Following Salt Lake City, Utah NBC affiliate KSL-TV’s decision to not air the upcoming NBC series The New Normal, the Gay & Lesbian Alliance Against Defamation (GLAAD), Equality Utah and the Utah Pride Center have announced plans to host a panel discussion and screening of The New Normal for Utah residents. The New Normal follows a gay couple’s efforts to start a family with the help of a surrogate.
This announcement follows a recent meeting arranged by Utah advocacy organizations Equality Utah and Utah Pride between local LGBT families and executives of KSL and Bonneville International, to acknowledge the presence and contributions of all families, including LGBT families, in Utah and across the country. In a joint statement with the advocacy organizations, KSL said the following:
“We appreciated the opportunity to meet today. It was helpful to talk together, to better understand issues, and to be able to discuss the reasons behind our decision to not air The New Normal. This was not a decision we made lightly and it was not made because of any single issue including gay characters or LGBT families. As a communications company we make decisions every day regarding our programming and we made a decision to not broadcast this program because we feel it had a number of issues including sexually explicit content, demeaning dialogue, and inciting stereotypes.

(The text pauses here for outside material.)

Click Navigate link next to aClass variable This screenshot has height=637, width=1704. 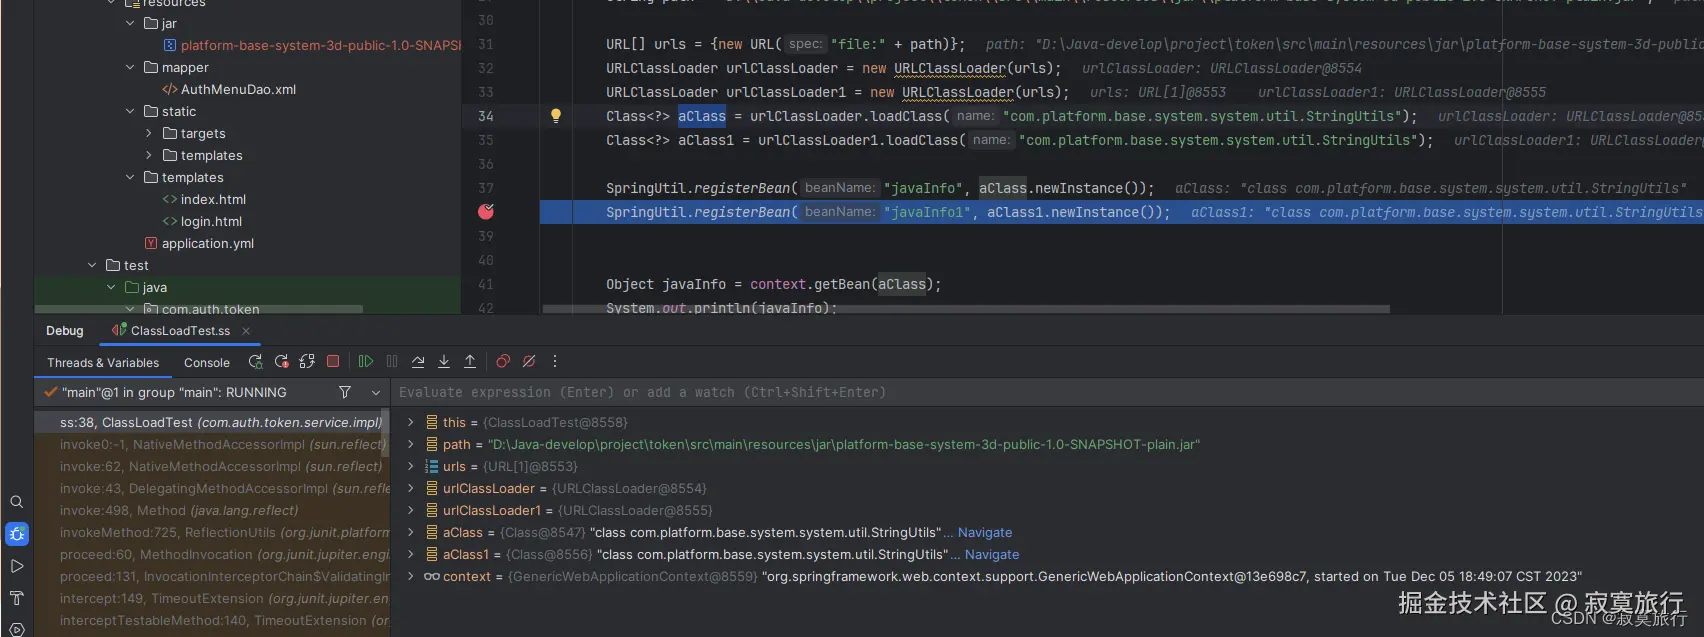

“We care about and value all members of our community, including LGBT people and their families, and are grateful when there can be the type of cordial and respectful dialogue we have had today.”
The station has not changed its position on airing the episode.
“KSL-TV’s initial communications about refusing to air The New Normal incited this community and many across the country who feel KSL was censoring the show because of its gay content. The comments from KSL gave fodder to the popular perception that Utah is a regressive and intolerant place,” said Utah Pride Center’s executive director, Valerie Larabee. “LGBT individuals and families here in Utah, a state that places high value on healthy families, deserve recognition and respect for their presence and contributions in this state and beyond. Equally important is our desire to have young people to grow up knowing they can be proud of their parents and speak openly about them with other children and adults. After getting to know who we are, we believe Utahans will understand that we share the same values and that we are very much ‘normal.’”
“From the outset, it appeared clear that the presence of gay characters factored into KSL’s decision. With gay families having long been part of some of television’s most well-known and popular series, KSL’s decision is out of touch with a vast majority of television viewers, advertisers and critics,” said GLAAD President Herndon Graddick. “Refusing to air this series about gay families sends the wrong message to LGBT families and young people in Utah.”
“Utah Pride Center and Equality Utah work tirelessly to promote tolerance and grow acceptance of LGBT people and families in Utah,” Graddick continued. “We are proud to be working with them to raise visibility of this screening and the LGBT families impacted by KSL’s decision.”